A lot of the story has to do with electoral politics, and the author has a lot of fun extrapolating from the recent past, particularly family dynasties.  She manages to slide in several slogans and quotes from campaigns and presidencies of the 1960s forward.  There's little sense of a utopia here but it's also not exactly part of the dystopian YA trend.  There's a certain realism about politics as currently practiced, and where that's leading.  Even though it's leavened with a gentle satire, it's kind of depressing if you think about it.  (Even though this book was published in 2011, I'll bet a lot of it was written during the Bush years.)

For me the book was interesting and entertaining in its parts, and Jenny is an appealing character, but I don't see J.K. Rowling threatened by the storytelling. Too many strands seem to waft away, too much happens without narrative tension and the big character surprise was visible from the beginning, with such obvious tells along the way that I felt like shaking these people.  But the payoff eventually was nice.

One of the challenges here was to create kids being kids as we know them, even though they are mostly genetically designed according to a few prototypes, like Marilyn Monroe and Paul Newman, and social networks talk to you inside your head. Though I didn't find all the characters distinguishable or credible, there were enough to suggest that even in a culture that is at once more diverse and more conformist, there are still possibilities for soulful kids.

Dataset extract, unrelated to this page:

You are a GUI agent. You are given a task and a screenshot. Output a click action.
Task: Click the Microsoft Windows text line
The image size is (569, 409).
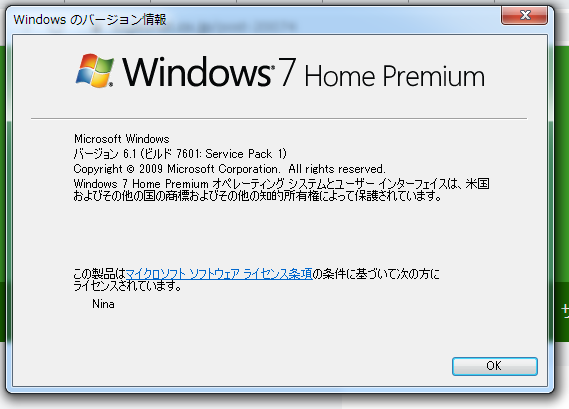[122, 139]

 The barriers to same sex relationships have fallen in this future, as they are falling now, but the sexual violence on campus that's become a bigger issue lately has more than survived.    

The author has said this might be the first of a Potter-like series (one per school year presumably) depending on readers' response.  Considering I bought the hardback at the dollar store, I'm not sure about the future of Jenny and Frontera College. (On the other hand, I don't understand the publishing business anymore, so maybe it means nothing.  Maybe it was a coup.) But whether or not there are sequels, the future that Joan Slonczewski imagined for The Highest Frontier will stay with me.